Estratto
_ _ _ _ _ _ _

ANTONIO CARONIA, Corpi e buchi, in Paolo Gallerani, Sculture e ambienti 1999-2009, Officina Libraria, Milano 2009, pp. 45-48, pubblicato in occasione
della mostra al Politecnico di Milano, Facoltà di Architettura Civile, Campus
Durando, Bovisa, Milano 17 febbraio - 6 marzo 2009. Ripubblicato in Paolo Gallerani, Innesti e snodi, Officina Libraria, Milano 2016, pp. 132-134, catalogo della mostra
alla Fondazione Mudima, Milano 11 febbraio - 11 marzo 2016.
ANTONIO CARONIA
CORPI E BUCHI
Un buco non è semplicemente un vuoto dove
prima c’era un pieno. “I buchi
connettono all'ambiente, in modo controfattuale, l'oggetto che li ospita,”
scrivono Roberto Casati e Achille Varzi (Buchi e altre superficialità,
Garzanti 1996); “essi danno origine a una serie di connessioni relazionali fra
l'oggetto e ciò che può circondarlo. Se si può pensare a un buco, si deve anche
poter pensare che il buco può o no essere riempito, che certe cose si muoverebbero
in modi diversi solo perché il buco è presente o meno, che una cosa sarebbe
inutile se non fosse per il suo buco, o addirittura che una cosa non sarebbe
ciò che è senza il suo buco.” Da sempre la scultura ha a che fare con buchi,
rientranze, cavità, crepe, fessure e simili. E da
parecchi anni Paolo Gallerani costruisce due tipi di oggetti in pietra: negli
uni, che chiama “vigne”, opera una rete complessa di scavi, producendovi un
sistema di buchi e di cavità connessi tra loro in una frastagliatissima e
perturbante topologia; dalla superficie di altri, che chiama in genere “urne”,
fa invece emergere una serie di spunzoni, chiodi, bastoncini, filamenti sottili
ma duri, anch’essi inquietanti, perché trasformano la convessità dell’oggetto
di partenza, in qualche modo negandola. Due strategie
apparentemente opposte (e che a volte si combinano nella stessa opera) e producono però un risultato simile:
sembrano rendere estremamente difficile, anche all’occhio, abitare quelle
superficie, mettono in discussione la chiara distinzione fra interno ed
esterno.
E poi, ogni tanto, nei lavori in pietra
come in quelli in legno (imponenti tronchi anch’essi scavati e ricoperti di
chiodi), troviamo appese una quantità di foto, cartoline, foglietti manoscritti
(dallo stesso Gallerani) o a stampa. Immagine e parola: i due elementi
fondamentali delle pratiche della rappresentazione nella cultura umana. Al di
là del fatto che quelle foto e quelle pagine servono in prima battuta a
informare lo spettatore sui punti di partenza del lavoro dell’artista (punti di
partenza interni ed esterni alla storia dell’arte: ci sono anche fatti di
cronaca, filosofia, poesia), la loro
presenza segnala anche un’altra intenzione, mi pare. Queste pietre traforate,
questi tronchi trafitti come altrettanti santi bartolomei sembrano rivendicare
una decisa (per non dire polemica) autonomia nei confronti dell’immagine.

_ _ _ _ _ _ _

Breve esercizio
Trascriva parola per parola il passo dell'estratto sulle sculture di Paolo Gallerani compreso tra "E poi, ogni" e "nei confronti dell’immagine.", estremi inclusi. Il materiale riportato di seguito è distinto dall'estratto e va considerato separatamente.

Dati archiviati
_ _ _ _ _ _ _

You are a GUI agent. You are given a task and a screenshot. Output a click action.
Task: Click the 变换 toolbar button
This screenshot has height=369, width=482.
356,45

_ _ _ _ _ _ _

Risposta attesa
E poi, ogni tanto, nei lavori in pietra
come in quelli in legno (imponenti tronchi anch’essi scavati e ricoperti di
chiodi), troviamo appese una quantità di foto, cartoline, foglietti manoscritti
(dallo stesso Gallerani) o a stampa. Immagine e parola: i due elementi
fondamentali delle pratiche della rappresentazione nella cultura umana. Al di
là del fatto che quelle foto e quelle pagine servono in prima battuta a
informare lo spettatore sui punti di partenza del lavoro dell’artista (punti di
partenza interni ed esterni alla storia dell’arte: ci sono anche fatti di
cronaca, filosofia, poesia), la loro
presenza segnala anche un’altra intenzione, mi pare. Queste pietre traforate,
questi tronchi trafitti come altrettanti santi bartolomei sembrano rivendicare
una decisa (per non dire polemica) autonomia nei confronti dell’immagine.